Entrevistas do Leitor,  Leituras do mundo

Folhear a Dinamarca

«O rapaz do espelho», de Álvaro Magalhães

A Dinamarca é um país de grandes estrelas literárias na minha vida, desde o Petzi, cujo nome de origem é Rasmus Klump e que me contagiou desde muito cedo com o espírito descontraído e focado nas coisas boas da vida, até Hans Christian Andersen, autor de histórias bem conhecidas como «A Pequena Sereia» ou «O Patinho Feio» e outras menos conhecidas, talvez até mais representativas da alma boémia e pragmática dos dinamarqueses, como “O rapaz do espelho” que traduz às crianças, as várias facetas e crenças sobre a morte e o que acontece depois, mas também o valor da incerteza e como aceitar viver com ela. Não esquecendo, claro, Karen Blixen e o seu «África Minha», que dispensa apresentações.
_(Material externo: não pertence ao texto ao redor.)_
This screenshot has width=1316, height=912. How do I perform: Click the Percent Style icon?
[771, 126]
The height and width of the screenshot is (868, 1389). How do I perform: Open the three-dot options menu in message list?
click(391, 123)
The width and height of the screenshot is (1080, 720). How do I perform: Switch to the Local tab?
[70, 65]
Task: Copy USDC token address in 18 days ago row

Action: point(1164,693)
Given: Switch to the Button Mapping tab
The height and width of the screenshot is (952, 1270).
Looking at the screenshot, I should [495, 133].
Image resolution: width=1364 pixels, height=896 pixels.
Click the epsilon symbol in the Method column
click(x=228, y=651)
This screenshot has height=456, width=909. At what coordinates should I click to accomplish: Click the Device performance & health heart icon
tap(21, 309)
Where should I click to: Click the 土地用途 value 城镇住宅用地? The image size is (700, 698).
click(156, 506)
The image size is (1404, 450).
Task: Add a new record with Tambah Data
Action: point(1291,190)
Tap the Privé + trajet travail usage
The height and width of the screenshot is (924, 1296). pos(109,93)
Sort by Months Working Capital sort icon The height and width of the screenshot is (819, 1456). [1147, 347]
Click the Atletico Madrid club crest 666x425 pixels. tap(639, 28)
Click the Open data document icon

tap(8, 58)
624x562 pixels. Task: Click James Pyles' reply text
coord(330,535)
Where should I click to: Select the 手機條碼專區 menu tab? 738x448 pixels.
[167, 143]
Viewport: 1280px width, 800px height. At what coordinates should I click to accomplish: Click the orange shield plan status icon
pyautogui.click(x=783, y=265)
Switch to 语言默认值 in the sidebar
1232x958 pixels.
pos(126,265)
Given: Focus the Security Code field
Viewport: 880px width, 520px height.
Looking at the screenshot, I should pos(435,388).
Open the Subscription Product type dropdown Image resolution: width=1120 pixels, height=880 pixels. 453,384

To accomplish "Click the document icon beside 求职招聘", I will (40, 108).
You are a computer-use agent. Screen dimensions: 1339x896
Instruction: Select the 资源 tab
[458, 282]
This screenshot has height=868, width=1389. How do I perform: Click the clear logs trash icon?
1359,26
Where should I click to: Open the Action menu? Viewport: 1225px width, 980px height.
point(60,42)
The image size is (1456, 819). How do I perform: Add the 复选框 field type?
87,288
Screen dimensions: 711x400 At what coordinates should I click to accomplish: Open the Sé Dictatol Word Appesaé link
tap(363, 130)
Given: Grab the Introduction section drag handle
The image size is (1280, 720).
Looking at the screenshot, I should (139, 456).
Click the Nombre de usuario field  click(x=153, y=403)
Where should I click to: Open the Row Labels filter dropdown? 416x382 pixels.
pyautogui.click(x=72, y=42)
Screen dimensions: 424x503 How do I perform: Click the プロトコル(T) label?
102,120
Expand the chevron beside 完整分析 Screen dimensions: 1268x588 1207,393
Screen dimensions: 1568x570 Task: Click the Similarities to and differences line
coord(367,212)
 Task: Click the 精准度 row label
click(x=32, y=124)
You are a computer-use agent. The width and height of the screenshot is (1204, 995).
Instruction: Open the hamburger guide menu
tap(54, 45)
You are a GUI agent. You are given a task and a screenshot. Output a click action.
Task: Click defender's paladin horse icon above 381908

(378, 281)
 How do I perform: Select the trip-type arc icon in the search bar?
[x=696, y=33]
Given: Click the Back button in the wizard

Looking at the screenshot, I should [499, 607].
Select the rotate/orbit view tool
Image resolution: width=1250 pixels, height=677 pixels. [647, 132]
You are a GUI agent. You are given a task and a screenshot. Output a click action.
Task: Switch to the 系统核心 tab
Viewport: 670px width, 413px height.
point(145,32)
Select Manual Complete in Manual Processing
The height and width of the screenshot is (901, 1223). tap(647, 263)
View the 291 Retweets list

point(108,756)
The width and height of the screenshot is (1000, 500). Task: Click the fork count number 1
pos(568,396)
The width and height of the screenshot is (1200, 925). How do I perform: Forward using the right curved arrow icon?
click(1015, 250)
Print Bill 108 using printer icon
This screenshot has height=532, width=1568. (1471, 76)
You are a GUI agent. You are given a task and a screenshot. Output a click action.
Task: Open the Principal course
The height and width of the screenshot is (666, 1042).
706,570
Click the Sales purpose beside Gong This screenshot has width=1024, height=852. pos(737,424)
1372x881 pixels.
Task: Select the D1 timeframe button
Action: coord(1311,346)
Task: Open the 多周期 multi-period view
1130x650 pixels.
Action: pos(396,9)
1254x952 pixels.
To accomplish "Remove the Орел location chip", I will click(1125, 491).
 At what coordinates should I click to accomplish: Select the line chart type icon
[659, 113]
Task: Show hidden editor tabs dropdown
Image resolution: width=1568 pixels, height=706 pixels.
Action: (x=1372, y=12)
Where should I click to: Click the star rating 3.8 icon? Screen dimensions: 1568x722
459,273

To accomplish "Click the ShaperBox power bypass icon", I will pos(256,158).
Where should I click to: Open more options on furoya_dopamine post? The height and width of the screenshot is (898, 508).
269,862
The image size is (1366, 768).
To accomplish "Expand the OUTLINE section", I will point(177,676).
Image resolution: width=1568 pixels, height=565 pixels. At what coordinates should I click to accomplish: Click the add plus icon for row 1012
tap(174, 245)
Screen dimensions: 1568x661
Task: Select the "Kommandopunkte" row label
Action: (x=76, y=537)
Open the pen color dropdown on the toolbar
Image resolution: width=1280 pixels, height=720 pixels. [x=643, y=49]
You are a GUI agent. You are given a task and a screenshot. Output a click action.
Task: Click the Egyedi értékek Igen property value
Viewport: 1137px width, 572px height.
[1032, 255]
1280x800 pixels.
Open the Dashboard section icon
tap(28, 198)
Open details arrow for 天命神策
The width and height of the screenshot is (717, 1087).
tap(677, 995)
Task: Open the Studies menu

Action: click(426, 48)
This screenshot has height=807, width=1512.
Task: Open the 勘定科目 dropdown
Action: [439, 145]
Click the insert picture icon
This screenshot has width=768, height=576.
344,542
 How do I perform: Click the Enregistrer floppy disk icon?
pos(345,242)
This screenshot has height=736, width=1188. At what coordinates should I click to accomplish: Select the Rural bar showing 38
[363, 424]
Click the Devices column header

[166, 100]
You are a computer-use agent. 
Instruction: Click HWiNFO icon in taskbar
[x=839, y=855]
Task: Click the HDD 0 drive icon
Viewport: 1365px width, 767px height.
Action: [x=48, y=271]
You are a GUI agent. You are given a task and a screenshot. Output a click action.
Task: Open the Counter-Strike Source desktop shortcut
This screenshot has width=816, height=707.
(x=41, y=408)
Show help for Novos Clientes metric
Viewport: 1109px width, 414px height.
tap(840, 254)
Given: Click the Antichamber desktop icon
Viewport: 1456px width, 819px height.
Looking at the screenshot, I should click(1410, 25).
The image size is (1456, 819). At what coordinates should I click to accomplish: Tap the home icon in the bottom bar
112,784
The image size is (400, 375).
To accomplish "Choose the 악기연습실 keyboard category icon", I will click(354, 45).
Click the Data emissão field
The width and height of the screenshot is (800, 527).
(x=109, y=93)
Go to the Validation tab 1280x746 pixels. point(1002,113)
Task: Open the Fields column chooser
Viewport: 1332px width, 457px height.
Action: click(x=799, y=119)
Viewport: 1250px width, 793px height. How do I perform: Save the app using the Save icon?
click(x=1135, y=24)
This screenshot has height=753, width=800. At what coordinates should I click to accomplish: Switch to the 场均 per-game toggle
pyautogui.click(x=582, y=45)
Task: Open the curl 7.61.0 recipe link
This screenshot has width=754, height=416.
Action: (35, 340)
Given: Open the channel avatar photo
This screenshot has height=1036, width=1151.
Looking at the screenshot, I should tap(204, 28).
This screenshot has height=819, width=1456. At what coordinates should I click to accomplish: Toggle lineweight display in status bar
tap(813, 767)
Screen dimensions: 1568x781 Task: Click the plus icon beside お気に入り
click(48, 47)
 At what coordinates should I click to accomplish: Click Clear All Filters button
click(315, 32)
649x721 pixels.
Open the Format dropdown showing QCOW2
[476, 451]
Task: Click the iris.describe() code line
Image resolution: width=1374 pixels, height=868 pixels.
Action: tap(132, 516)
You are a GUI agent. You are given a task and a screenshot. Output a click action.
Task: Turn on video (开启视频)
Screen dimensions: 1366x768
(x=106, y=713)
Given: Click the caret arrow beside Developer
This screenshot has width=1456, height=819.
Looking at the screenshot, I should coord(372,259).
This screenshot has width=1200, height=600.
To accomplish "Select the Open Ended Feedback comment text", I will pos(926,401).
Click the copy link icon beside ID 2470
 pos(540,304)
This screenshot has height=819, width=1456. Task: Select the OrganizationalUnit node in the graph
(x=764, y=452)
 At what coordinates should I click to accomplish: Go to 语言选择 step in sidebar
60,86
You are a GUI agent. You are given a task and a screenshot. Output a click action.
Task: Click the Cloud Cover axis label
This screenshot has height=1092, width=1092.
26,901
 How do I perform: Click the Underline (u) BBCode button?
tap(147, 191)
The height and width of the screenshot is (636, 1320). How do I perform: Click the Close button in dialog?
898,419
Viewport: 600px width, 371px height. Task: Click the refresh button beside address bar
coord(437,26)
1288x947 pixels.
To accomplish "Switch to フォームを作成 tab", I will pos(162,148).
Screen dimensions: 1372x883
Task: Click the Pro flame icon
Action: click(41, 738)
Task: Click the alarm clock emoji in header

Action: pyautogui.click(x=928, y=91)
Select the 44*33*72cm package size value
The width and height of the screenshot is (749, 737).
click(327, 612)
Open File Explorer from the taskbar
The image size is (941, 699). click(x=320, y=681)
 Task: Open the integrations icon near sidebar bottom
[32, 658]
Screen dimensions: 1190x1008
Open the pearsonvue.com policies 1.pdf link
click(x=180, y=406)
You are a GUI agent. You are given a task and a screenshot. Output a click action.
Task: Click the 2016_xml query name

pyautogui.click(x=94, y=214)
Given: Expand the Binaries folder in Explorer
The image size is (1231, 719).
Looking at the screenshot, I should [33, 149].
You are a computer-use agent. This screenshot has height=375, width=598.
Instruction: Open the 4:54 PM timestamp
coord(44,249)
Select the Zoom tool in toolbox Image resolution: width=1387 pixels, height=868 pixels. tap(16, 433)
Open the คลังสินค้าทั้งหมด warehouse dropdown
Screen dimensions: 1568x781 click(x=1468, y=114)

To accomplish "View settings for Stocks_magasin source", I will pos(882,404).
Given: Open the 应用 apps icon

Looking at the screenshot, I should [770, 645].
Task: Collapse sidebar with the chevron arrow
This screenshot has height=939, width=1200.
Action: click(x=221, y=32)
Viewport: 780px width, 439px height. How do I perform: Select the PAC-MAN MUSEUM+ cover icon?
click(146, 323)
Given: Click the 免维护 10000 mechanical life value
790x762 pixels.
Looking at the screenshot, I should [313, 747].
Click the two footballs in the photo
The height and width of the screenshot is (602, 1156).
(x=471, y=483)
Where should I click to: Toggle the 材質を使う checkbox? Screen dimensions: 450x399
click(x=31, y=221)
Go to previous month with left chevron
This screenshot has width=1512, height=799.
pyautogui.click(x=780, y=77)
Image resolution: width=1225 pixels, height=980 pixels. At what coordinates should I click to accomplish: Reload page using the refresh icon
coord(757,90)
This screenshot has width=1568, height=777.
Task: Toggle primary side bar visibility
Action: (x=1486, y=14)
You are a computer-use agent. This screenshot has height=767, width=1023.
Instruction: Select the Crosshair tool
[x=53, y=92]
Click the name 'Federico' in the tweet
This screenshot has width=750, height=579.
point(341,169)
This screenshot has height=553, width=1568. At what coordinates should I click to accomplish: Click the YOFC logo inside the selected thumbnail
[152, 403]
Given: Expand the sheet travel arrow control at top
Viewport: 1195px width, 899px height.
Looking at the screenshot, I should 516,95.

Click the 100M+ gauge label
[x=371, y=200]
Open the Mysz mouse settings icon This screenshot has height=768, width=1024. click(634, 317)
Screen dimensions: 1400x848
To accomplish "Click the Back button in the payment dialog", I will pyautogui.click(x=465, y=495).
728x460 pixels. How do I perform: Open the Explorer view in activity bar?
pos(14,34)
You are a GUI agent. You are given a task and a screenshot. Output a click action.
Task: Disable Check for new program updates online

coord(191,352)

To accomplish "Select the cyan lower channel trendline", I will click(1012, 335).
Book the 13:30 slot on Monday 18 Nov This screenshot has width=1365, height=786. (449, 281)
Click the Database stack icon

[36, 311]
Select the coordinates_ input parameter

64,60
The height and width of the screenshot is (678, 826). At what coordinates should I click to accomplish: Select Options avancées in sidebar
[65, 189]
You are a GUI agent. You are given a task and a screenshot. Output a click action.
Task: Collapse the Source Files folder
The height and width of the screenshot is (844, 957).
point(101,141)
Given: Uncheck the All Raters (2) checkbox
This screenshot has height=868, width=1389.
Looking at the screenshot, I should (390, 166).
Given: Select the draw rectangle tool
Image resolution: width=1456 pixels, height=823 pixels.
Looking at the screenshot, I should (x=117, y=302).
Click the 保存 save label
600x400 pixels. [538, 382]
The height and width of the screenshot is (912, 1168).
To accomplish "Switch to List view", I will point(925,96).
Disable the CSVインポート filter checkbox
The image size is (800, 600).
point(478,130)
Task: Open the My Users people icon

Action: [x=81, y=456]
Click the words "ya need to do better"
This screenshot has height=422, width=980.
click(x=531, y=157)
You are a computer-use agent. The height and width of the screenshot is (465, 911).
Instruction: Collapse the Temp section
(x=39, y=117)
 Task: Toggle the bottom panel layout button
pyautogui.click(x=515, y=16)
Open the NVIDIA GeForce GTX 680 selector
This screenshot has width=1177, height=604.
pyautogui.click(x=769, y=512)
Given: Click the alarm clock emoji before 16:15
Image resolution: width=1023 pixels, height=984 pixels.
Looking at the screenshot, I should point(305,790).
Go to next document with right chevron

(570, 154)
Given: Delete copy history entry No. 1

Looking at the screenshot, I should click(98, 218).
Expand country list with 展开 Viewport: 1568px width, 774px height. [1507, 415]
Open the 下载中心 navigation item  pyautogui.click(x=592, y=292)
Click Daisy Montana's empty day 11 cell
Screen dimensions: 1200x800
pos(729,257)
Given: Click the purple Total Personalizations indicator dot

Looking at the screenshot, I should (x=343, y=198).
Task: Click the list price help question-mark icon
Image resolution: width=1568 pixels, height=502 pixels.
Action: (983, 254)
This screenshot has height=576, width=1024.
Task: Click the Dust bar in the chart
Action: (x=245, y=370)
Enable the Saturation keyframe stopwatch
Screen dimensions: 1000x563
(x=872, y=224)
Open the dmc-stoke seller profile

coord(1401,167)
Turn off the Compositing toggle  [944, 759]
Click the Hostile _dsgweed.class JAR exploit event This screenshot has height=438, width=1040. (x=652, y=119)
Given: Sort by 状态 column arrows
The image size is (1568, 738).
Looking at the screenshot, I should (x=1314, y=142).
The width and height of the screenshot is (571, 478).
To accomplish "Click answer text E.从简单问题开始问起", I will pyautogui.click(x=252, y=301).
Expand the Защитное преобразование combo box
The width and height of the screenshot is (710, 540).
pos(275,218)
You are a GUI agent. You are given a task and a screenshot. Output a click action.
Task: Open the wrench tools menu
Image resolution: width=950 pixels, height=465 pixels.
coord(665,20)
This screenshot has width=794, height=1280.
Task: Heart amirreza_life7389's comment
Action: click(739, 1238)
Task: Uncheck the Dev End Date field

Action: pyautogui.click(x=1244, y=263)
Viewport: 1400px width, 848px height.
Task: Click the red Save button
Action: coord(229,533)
Vou-me agora dividindo entre um livro dinamarquês e outro português, mas de autores diferentes.

Em «Så er Thomas væk», Charlotte Bork Høvsgaard retrata a breve doença e a morte súbita do marido. Thomas é diagnosticado com cancro em Outubro e morre duas semanas depois. Charlotte tem de lidar com a sua dor, ansiedade e desligar-se de Thomas, pois não há como voltar atrás. Esta história fala sobre como é perder um familiar próximo, a travessia ao longo dessa experiência e o período que se segue à morte.
O tema da morte e da perda são abordados desde muito cedo na Dinamarca, desde a escola primária. A forma como lidam com a morte na Escandinávia pode parecer fria ou distante para os países do sul da Europa, mas parece-me ser sobretudo pragmática. Aqui também se sofre com a perda, mas leva-se mais a sério a saúde mental das pessoas que ficam e de um modo geral, aceita-se que a morte faz parte da vida.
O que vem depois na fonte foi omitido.